My mom tells me that when she and my dad were on the way home from the hospital with their first child, they said, What do we do now? and started to laugh. What else could they do? They were Catholics in 1961, and somehow they were just supposed to know how to be a good parent.
They spent ten years having babies, then the next 47 trying to figure them out.
These days we are blessed and cursed with a wide range of manuals which will tell you how exactly you should raise your children. Many of the authors have degrees, and they all have children. I secretly wonder when one of their kids is going to write a “Mommy Dearest”-style tell-all.
I actually had the chance to ask that question the other day, but somehow forgot to. I was so pleased to have the chance to interview Jane Nelson, the author of the Positive Discipline series. She was delightful and warm, and we had a lovely conversation. I felt like I was tongue-tied, though. I kept stumbling over what I was saying, like I was confessing to a priest something I wasn’t sure he’d understand.
Though I can’t say I have succeeded in running a pure Positive Discipline household, Jane Nelson saved my life in a way. She gave me the ammunition to say that my children don’t have to suffer in order to learn. I don’t have to dominate them to be a good parent. She voiced my concern that I raise children not only to behave well now but to be happy and loving adults later.
Following her plan is very, very difficult. It is easy to fall back into “because I said so,” and “do it or you’ll suffer the consequences.” It’s not so easy to respect your child’s feelings, especially because children’s feelings are often so fraught with mystery and complexity. “I hate you” simply doesn’t mean the same thing from a child as it does from an adult.

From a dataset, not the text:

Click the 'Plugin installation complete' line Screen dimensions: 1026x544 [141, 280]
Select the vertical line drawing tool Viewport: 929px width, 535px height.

And what’s especially hard about following her advice is that it often doesn’t look like discipline at all. We regularly let our children make choices that we know are not the right ones. We allow our children to state outlandish opinions. We let them wear clothing that they’re comfortable in. And we don’t make our son cut off his rat tail, er, long hair.
This reminds me, apropos of not much, that my favorite school photo of my daughter is when she was three. She was obsessed with her red rainboots, which she called her motorcycle boots. We arrived to preschool on picture day having forgotten to dress up, so the photo is of her in her favorite outfit. Yes, I do love to see her dressed up in pretty clothing, but every time I see her in her motorcycle boots and favorite purple shirt, it reminds me of the child I DO have rather than the child I sometimes think I SHOULD have.
That’s what it comes down to for me: a manual on parenting is useless if it focuses on creating the child that other people think you should have. If your parenting is all about making sure your kid doesn’t embarrass you, then exactly who are you parenting for?
I also reject the idea that parenting is all about making everything easy for your child. There’s a slightly tongue-in-cheek book review in the New Yorker about this phenomenon – make sure to read all the way to the end or you might think the writer agrees with the books she’s reviewing. Read it here
What it comes down to is that parenting is a balancing act. Sometimes we all get off balance. But if you fall off, all you can do is get back on again and try, try, try.